- [Exercise material]
═══
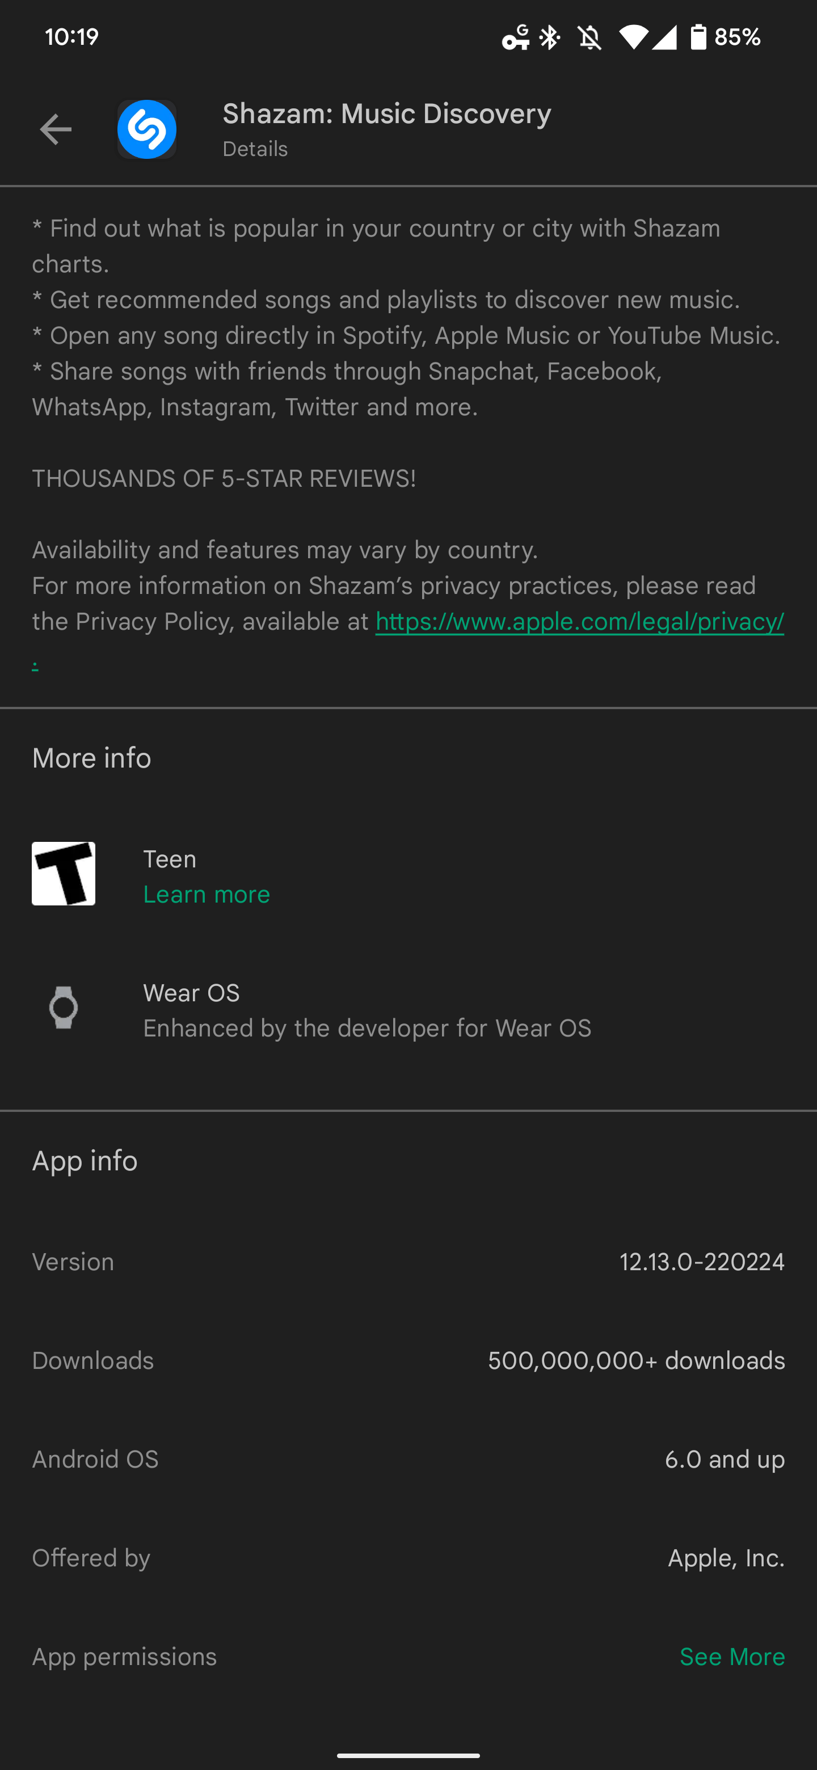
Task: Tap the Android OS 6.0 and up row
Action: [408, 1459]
═══
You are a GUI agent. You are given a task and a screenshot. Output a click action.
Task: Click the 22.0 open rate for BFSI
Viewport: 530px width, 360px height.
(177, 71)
═══
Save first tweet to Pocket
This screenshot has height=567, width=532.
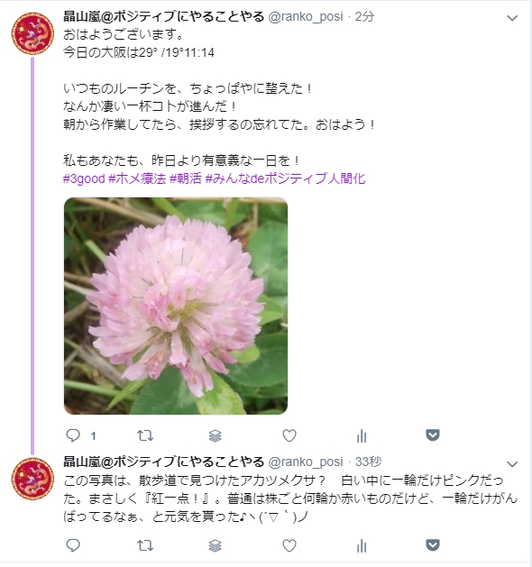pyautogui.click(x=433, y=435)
═══
- [Given problem] Rewrite the lines from the one containing "Save first tweet to Pocket" through the one containing "pyautogui.click(x=433, y=435)", replacing "Pocket" with "Instapaper" and leaving everything else unchanged. Give only those lines, and omit the picture.

- [Task result]
Save first tweet to Instapaper
This screenshot has height=567, width=532.
pyautogui.click(x=433, y=435)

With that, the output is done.